Start of DATA FOR ANALYSIS

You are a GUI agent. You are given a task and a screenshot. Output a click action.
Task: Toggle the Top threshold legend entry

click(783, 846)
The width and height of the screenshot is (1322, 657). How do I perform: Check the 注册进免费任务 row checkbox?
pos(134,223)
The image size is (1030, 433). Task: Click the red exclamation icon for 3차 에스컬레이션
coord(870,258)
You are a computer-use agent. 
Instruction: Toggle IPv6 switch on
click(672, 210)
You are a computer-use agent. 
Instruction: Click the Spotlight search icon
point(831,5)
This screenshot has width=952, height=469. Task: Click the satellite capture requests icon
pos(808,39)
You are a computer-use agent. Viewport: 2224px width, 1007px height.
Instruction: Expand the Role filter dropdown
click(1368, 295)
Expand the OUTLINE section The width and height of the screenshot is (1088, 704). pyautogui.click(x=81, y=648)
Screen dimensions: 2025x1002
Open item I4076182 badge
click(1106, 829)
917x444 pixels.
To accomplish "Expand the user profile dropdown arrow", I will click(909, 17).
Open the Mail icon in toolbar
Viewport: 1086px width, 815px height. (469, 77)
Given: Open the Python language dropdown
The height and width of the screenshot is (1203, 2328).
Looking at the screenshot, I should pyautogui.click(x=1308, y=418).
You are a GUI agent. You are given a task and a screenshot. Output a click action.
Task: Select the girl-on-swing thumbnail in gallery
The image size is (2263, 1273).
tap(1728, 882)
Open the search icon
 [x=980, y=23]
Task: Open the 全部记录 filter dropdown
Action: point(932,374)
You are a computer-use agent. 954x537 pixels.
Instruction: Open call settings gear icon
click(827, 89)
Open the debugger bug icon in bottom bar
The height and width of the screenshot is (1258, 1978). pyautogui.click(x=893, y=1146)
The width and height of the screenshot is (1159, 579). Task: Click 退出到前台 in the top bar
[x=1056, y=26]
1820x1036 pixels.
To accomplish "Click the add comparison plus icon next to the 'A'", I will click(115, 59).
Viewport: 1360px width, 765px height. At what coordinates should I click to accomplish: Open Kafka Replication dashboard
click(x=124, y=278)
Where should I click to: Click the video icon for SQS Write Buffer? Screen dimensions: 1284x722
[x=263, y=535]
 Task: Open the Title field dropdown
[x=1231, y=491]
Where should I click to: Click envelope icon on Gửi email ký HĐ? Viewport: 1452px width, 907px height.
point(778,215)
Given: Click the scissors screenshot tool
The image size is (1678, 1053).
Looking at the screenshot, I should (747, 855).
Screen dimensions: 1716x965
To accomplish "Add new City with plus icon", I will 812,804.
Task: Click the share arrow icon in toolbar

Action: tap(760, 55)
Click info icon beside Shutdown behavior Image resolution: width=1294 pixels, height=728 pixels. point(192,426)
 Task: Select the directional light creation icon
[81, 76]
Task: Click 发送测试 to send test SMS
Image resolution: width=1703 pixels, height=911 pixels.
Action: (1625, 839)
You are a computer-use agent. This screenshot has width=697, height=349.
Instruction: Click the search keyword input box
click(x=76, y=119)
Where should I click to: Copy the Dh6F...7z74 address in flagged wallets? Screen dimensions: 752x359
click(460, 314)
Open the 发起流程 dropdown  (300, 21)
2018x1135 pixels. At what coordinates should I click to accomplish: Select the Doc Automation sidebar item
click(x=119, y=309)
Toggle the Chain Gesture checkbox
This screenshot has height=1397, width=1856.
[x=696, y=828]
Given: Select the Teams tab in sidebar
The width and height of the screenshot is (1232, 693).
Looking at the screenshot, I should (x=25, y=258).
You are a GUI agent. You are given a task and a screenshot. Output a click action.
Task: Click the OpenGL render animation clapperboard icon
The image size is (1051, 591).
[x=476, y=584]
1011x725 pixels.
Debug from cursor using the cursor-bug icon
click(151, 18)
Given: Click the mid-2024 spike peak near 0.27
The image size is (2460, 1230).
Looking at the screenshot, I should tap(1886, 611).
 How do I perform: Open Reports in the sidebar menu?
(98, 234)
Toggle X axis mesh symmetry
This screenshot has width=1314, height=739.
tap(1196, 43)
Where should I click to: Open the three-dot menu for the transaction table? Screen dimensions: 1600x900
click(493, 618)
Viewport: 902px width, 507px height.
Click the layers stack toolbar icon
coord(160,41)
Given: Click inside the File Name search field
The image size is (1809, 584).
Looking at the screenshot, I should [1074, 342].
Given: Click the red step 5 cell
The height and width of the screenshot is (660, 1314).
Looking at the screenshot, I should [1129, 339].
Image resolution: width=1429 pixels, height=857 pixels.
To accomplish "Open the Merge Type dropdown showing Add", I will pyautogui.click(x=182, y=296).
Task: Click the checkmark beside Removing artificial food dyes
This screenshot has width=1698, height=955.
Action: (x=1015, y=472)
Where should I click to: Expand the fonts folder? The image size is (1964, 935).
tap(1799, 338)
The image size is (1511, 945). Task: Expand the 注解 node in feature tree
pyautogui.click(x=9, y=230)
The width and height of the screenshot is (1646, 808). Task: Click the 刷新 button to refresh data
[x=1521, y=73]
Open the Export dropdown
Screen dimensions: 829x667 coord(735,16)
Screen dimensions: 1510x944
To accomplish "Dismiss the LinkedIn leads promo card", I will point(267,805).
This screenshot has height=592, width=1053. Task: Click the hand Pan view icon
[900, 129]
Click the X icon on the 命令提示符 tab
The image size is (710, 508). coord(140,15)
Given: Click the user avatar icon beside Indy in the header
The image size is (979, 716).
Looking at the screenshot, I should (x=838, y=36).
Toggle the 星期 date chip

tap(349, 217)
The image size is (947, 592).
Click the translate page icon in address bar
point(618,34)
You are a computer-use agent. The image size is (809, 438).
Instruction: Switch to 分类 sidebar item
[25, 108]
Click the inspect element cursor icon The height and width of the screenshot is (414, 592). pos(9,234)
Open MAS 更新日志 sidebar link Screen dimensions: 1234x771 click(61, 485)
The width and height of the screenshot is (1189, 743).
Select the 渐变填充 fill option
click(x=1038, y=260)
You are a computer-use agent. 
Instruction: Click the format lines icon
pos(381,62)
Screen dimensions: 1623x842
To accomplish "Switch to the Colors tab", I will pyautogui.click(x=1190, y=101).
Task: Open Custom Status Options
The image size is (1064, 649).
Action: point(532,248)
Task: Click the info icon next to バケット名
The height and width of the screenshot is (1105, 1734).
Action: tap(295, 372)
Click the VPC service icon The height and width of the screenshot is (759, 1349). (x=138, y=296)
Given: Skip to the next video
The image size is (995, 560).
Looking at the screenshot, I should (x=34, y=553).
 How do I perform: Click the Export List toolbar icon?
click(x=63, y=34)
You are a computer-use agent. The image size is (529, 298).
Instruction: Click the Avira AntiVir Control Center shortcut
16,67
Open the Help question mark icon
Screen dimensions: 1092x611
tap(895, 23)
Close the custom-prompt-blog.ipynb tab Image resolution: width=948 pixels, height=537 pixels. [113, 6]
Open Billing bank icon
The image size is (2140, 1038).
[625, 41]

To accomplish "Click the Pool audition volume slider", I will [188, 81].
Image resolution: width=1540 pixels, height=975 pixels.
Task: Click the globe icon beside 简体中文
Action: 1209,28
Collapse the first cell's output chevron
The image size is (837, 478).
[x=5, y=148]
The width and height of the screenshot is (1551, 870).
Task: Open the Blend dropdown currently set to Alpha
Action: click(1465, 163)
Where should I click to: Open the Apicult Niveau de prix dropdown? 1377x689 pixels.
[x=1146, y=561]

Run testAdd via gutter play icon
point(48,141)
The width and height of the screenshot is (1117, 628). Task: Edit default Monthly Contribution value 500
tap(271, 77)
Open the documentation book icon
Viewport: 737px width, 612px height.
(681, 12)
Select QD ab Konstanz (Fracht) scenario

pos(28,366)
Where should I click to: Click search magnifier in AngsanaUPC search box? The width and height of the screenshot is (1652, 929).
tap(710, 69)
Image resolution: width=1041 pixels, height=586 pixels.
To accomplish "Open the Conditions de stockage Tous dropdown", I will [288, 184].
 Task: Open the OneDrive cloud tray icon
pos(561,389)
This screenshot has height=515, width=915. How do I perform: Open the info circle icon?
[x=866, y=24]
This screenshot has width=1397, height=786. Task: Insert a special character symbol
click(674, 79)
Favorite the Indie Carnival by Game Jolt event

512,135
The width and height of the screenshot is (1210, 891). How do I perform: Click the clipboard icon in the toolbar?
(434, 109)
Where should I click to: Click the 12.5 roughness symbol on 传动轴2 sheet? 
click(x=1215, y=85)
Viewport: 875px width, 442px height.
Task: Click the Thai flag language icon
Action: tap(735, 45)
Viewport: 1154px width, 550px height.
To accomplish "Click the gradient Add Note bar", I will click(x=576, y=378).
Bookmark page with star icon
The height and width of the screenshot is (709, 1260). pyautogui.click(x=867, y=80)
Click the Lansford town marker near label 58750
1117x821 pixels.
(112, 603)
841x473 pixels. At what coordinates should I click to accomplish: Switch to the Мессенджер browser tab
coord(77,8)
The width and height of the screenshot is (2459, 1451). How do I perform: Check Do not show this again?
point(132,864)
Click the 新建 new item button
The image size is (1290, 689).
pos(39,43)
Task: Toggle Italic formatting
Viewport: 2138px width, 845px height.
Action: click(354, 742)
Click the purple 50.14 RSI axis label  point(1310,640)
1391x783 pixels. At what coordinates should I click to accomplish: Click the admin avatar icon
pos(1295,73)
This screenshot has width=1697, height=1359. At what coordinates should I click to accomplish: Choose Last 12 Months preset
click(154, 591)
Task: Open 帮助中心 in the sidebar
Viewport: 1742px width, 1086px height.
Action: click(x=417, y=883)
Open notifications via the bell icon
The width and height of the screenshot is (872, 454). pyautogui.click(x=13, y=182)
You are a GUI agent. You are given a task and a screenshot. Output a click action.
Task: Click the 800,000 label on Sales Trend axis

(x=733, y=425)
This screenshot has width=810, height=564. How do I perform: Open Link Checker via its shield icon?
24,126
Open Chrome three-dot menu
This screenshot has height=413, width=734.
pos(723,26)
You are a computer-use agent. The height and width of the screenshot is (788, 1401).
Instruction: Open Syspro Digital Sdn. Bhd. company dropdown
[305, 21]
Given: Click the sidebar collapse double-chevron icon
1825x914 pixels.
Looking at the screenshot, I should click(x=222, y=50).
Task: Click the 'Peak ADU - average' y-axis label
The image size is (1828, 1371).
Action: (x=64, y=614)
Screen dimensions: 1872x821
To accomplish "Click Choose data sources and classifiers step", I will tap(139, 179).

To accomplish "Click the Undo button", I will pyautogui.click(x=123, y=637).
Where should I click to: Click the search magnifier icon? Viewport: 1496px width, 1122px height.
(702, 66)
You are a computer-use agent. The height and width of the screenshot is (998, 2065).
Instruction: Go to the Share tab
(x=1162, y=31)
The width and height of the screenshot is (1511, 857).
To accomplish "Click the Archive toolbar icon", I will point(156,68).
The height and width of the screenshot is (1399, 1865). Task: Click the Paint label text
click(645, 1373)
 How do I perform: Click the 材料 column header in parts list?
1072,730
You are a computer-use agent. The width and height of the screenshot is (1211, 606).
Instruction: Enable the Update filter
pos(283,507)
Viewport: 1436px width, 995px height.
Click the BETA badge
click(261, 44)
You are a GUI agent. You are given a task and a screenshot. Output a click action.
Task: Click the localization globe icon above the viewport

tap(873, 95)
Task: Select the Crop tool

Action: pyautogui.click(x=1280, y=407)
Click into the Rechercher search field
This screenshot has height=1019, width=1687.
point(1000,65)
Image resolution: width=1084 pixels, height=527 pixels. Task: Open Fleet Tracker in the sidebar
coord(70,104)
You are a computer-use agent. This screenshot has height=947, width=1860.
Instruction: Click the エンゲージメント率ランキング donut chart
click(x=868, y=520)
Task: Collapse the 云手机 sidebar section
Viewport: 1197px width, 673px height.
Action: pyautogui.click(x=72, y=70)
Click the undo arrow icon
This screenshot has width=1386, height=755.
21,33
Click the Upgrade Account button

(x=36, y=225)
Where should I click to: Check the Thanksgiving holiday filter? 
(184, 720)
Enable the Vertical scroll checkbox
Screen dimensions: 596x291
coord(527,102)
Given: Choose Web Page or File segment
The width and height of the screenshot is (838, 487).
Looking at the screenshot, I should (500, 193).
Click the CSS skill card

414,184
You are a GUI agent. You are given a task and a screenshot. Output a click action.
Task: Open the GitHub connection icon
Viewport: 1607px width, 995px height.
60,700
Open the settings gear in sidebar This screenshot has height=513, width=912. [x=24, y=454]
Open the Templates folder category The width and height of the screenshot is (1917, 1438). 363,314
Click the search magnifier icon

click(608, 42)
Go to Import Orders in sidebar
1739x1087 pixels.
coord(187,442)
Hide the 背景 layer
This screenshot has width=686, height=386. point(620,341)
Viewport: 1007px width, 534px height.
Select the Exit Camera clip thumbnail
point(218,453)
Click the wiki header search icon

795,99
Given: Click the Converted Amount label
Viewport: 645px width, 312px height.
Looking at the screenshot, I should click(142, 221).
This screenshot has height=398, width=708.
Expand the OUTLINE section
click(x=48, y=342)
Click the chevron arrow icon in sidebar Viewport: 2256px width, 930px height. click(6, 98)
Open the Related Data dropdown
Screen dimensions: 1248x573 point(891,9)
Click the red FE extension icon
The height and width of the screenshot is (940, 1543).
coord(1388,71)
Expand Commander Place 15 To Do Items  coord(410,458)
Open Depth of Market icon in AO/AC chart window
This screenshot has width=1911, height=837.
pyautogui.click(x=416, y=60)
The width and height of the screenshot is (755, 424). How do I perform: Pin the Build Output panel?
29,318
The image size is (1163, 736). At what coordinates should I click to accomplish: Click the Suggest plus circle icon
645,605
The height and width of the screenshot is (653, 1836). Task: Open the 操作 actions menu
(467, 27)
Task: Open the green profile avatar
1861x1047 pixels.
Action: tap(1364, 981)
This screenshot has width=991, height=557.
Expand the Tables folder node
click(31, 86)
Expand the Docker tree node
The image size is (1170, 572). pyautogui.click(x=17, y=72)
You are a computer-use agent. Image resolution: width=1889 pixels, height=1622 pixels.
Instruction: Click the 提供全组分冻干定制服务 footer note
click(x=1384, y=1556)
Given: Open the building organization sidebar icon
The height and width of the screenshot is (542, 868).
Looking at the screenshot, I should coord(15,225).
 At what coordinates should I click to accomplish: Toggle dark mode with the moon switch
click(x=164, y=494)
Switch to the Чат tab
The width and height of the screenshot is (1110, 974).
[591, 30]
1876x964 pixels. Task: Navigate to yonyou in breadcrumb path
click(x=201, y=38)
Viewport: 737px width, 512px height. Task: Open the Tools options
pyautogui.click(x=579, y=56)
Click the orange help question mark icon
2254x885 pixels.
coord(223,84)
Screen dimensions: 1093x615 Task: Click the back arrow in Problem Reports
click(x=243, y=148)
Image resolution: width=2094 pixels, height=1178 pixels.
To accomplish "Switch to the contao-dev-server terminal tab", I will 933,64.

End of DATA FOR ANALYSIS

(TASK STATEMENT) Tell me how many lines in the records above include the word "near"; the number is all that is needed.

(OUTPUT FOR THIS TASK) 2